Monthly Archives: January 2008

Top Ten Santana Trade Mitigating Factors

Okay, I’m still not happy that Santana’s gone, and not for the best offer the Twins got. But, there are a few reasons to be cautiously optimistic. Another name for this exercise is “desperately grasping at straws”:
1. The Twins may be better at scouting and player development than any other team; they’ve come out significantly on top in every vet-for-prospect trade they’ve made in the last decade, whether it’s Knoblauch, Pierzynski, or Eric Milton. Chances are they have a better idea of Humber, Mulvey and Guerra’s ceilings than even the Mets do. In other words, since they’re not run by idiots, the Twinkies are likely to recover much more quickly from the trade of their best player than the T-Wolves are. Even if they didn’t get an Al Jefferson back for him.
2. Minny, while they’ll have enough offensive firepower to make things interesting next year, don’t really have a realistic chance to compete with Cleveland and Detroit in the AL Central, so their best bet is to play for 2010, and the opening of Best Buy Ballpark (or whatever the stadium ends up being called.) The Twins’ collection of young pitching talent should mature, to some degree, by then; out of Liriano, Baker, Slowey, Bonser, Perkins, Nick Blackburn, the three Mets and guys we’ve never heard of yet, I’d imagine at least a couple of top starters will emerge.
3. Santana was traded to the National League, and won’t be haunting the Twins every season, or in any pennant race. They also don’t meet in interleague again for a couple more years.
4. My Met-fan friends tell me Carlos Gomez is damn exciting and will make things interesting out in center field. I believe them, although considering that position has been occupied over the past two decades by Kirby Puckett and Torii Hunter, he has pretty big shoes to fill.
5. For the next five years, the Twins will always be just one bad arm twitch away from winning the trade.
6. Like I said yesterday, the deal has eerie similarities to the last trade in which the Mets got an ace lefthander from the Twins- the Frank Viola deal in 1989. Sure, this time it’s 4-for-1 instead of 5-for-1, and it’s three pitchers instead of five. But last time the Twins used their haul to win a championship 18 months later. I saw this coming six months ago, although I sort of hoped Aaron Heilman would be included and fill the Rick Aguilera role.
7. Until he becomes a household name, I’ll get to refer to Mulvey as “Kevin Mulva.”
8. When Santana gets off to a slow start- because he always does- the New York tabloids will go apeshit. And really, who doesn’t love that.
9. I’ll get to see Santana face the Phillies at Citizen’s Bank Park multiple times this year- and get to hear Philly fans bitch about why can’t THEIR team get people like Johan and why are they so CHEAP, while they enjoy the Phils’ near-$100 million payroll. As the Twins make do with theirs, which should hover around $50 million.
10. Bill Conlin, on “Daily News Live,” actually argued that the Mets were making a mistake because Santana’s win-loss record last year was “only 15-13.” Laughing at him made me smile for the first time last night.
UPDATE: ALOTT5MA ranks the Santanas.

McNulty’s Super Bowl Pick

KSK meets “The Wire.” Thank you, Christmas Ape.
Be sure to watch the accompanying YouTube (from Season 2) of Jimmy driving drunk while listening to the Pogues; it cuts off before the part where he shags a diner waitress.
UPDATE: I can’t help but agree with KSK commentator “Phony Gwynn”:

If ever a show was getting blown by three hot chicks while eating fried chicken and waffles while watching your teams win the Super Bowl, World Series, Stanley Cup and National Championship in every sport save curling, The Wire is it.
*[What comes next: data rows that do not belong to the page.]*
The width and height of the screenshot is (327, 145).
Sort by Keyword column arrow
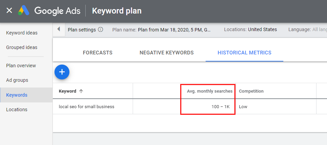[x=81, y=91]
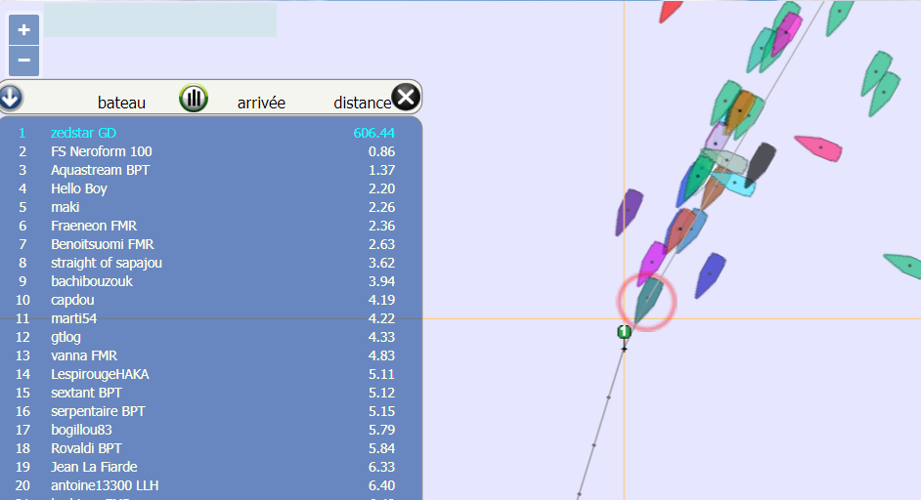Select the dark gray boat on map
The image size is (921, 500).
click(760, 163)
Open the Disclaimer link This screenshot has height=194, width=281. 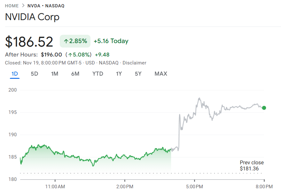pos(134,63)
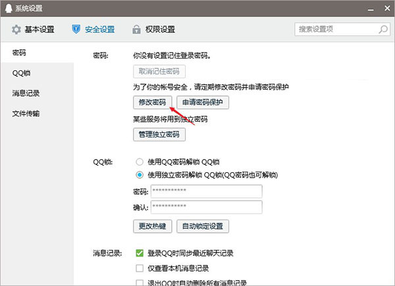Go to QQ锁 in the sidebar

click(21, 72)
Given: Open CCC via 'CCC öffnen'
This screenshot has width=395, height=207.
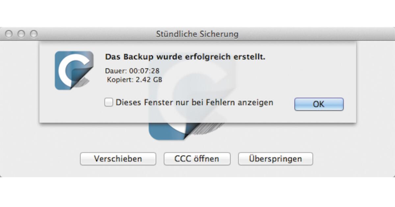Looking at the screenshot, I should pos(197,159).
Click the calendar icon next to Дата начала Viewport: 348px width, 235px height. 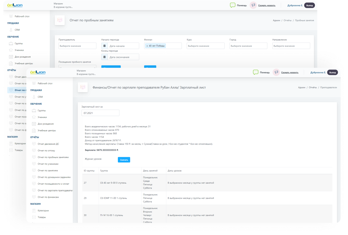(x=104, y=46)
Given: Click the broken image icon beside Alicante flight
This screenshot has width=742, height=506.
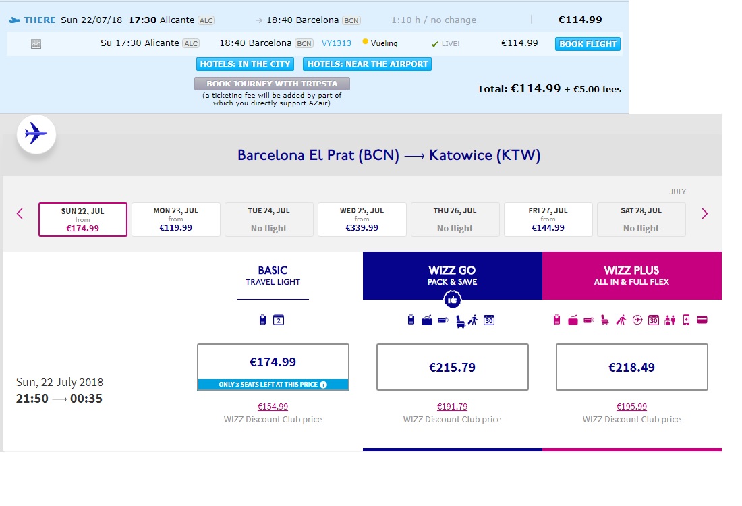Looking at the screenshot, I should pyautogui.click(x=36, y=44).
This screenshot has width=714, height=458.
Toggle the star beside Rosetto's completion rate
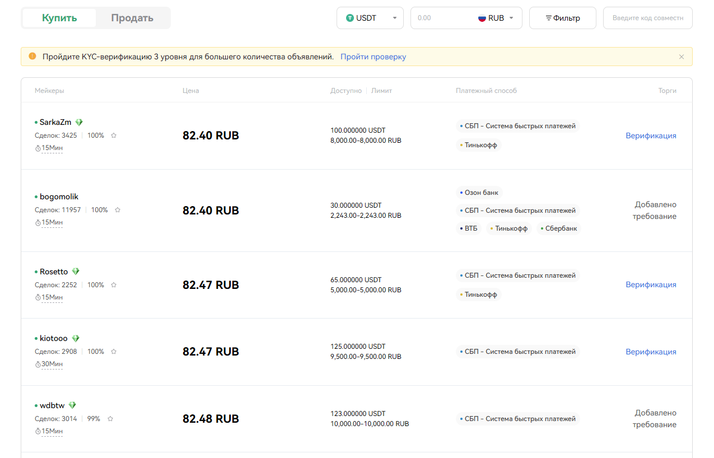tap(114, 285)
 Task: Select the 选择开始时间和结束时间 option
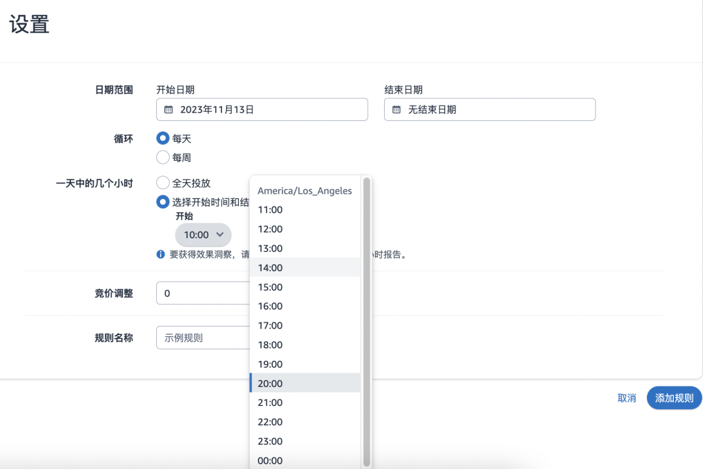(x=163, y=202)
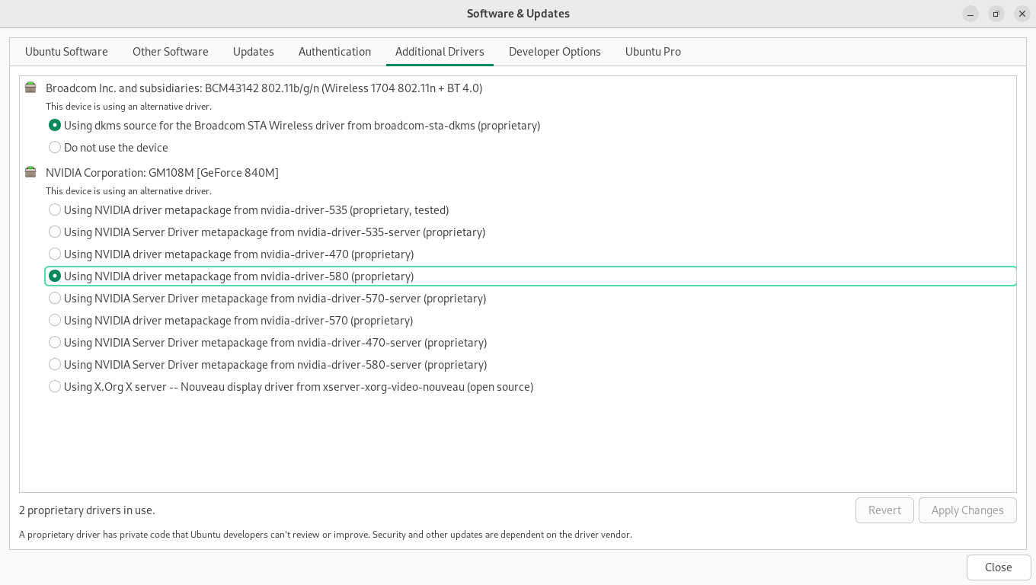Click the Broadcom device hardware icon
Screen dimensions: 1036x585
point(30,88)
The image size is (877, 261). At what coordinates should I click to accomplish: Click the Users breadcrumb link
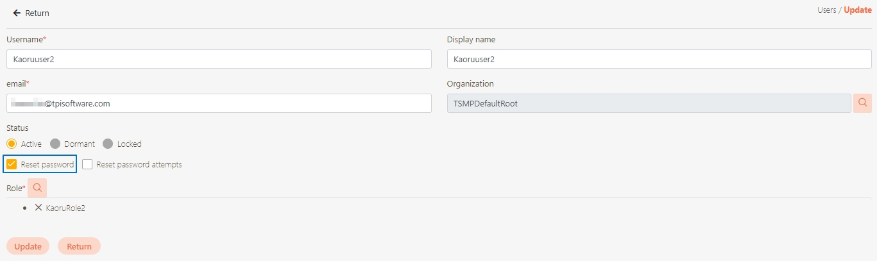click(826, 10)
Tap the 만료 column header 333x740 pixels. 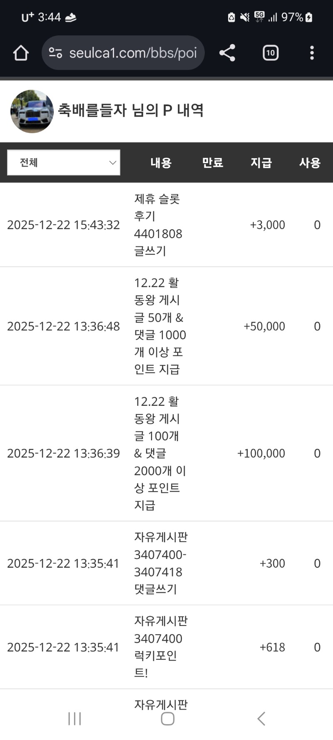coord(212,162)
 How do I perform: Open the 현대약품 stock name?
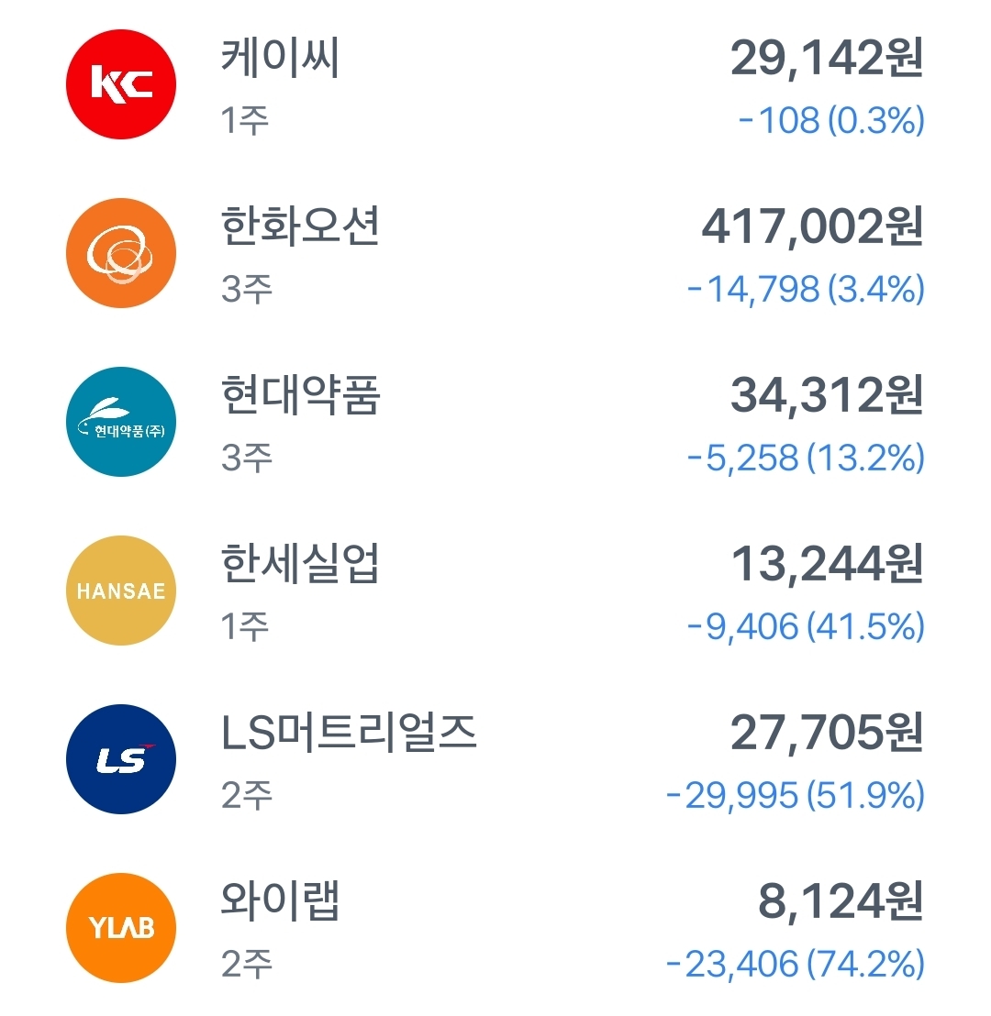(x=300, y=395)
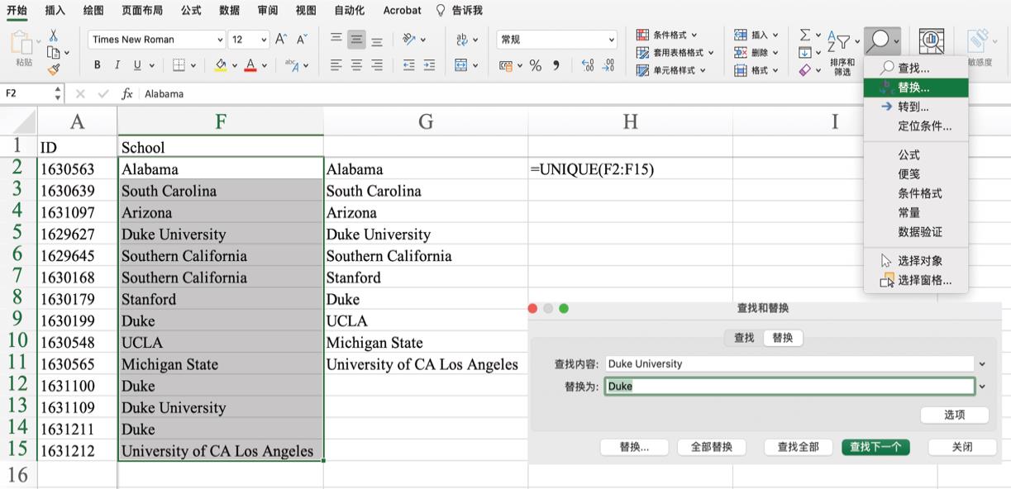The width and height of the screenshot is (1011, 489).
Task: Click the 查找下一个 button
Action: click(x=875, y=447)
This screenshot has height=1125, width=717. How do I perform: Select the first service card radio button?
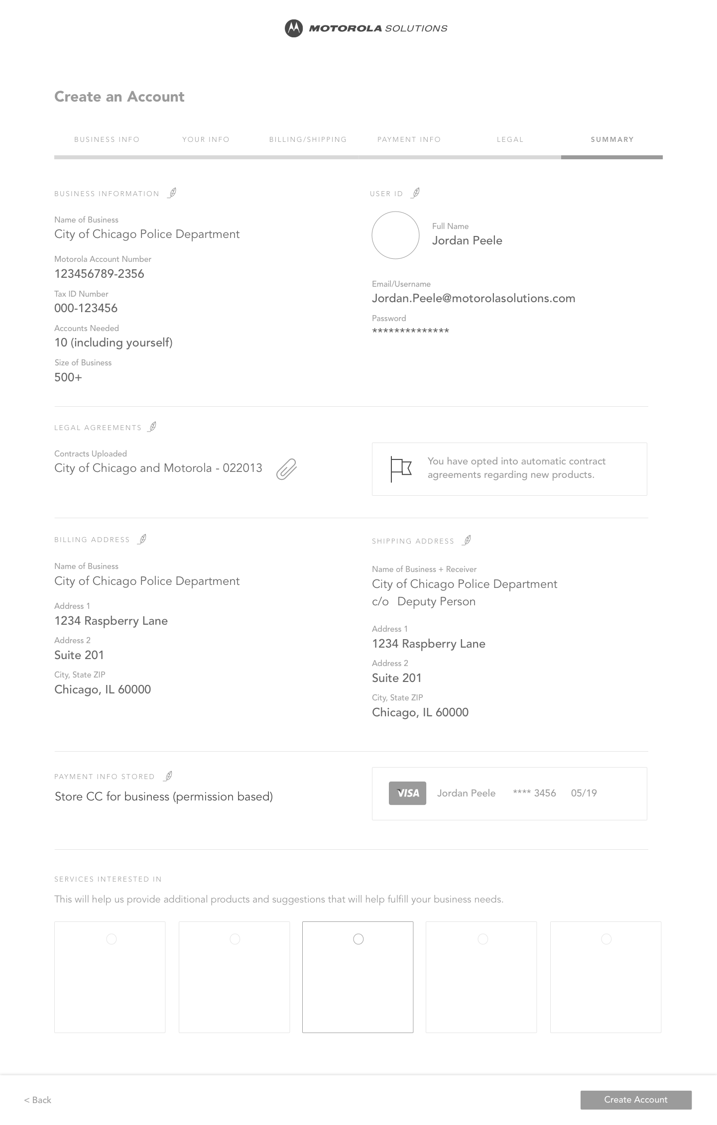(112, 939)
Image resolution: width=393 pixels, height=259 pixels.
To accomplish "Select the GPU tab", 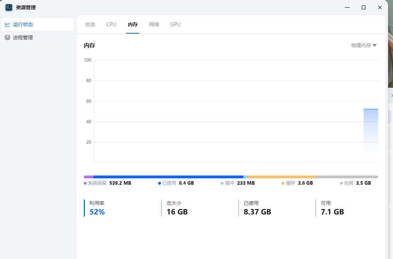I will pyautogui.click(x=175, y=24).
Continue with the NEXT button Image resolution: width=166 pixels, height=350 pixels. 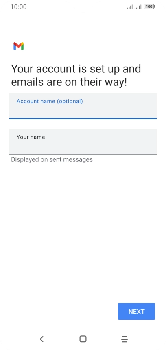pyautogui.click(x=136, y=311)
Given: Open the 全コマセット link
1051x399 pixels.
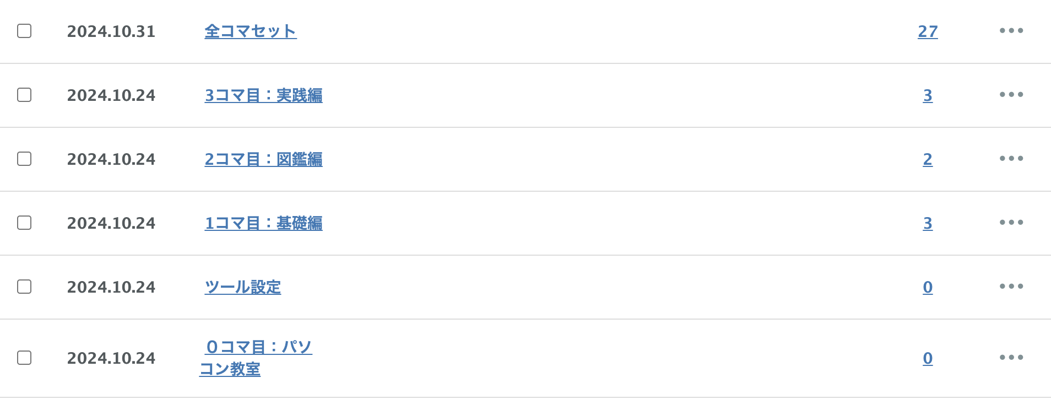Looking at the screenshot, I should pos(251,31).
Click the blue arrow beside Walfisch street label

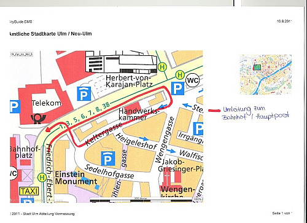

Yea, but, “The Wire” is much more bleak and nihilistic than the above scenario.

“He Mined Turds, Jon!”

News Item: Edwards to end presidential bid
Let this be a lesson: No matter how good it sounds, and no matter how intuitive it is to believe in it, pure economic populism just plain doesn’t win in America, especially not at the presidential level. But I still don’t think we’ve seen the last of Edwards. Attorney General in an Obama Administration, perhaps?
I was never an Edwards supporter, but I don’t have the revulsion with him that some others do. And, political futility aside, what’s so hateable about a rich guy who cares about the poor? Isn’t that better than being a rich guy who doesn’t care about the poor?
My other problem with Edwards: I could never hear his “son of a millworker” speech without being instantly reminded of Stephen Colbert’s “son of a turd miner, grandson of a goat-ball licker” riff, quite possibly the funniest thing ever broadcast on “The Daily Show.”

Well, He Can Still Be President of 9/11

News Item: Giuliani to drop out of presidential race, endorse McCain*
We’ve also been spared the national nightmare of Norman Podhoretz as Secretary of State. And while we may very well see the first black or female president, we will not be seeing the first-ever mistress-turned-First-Lady.
*See included photo at link. Am I the first to notice Cindy McCain’s uncanny resemblance to Patsy from “Absolutely Fabulous”?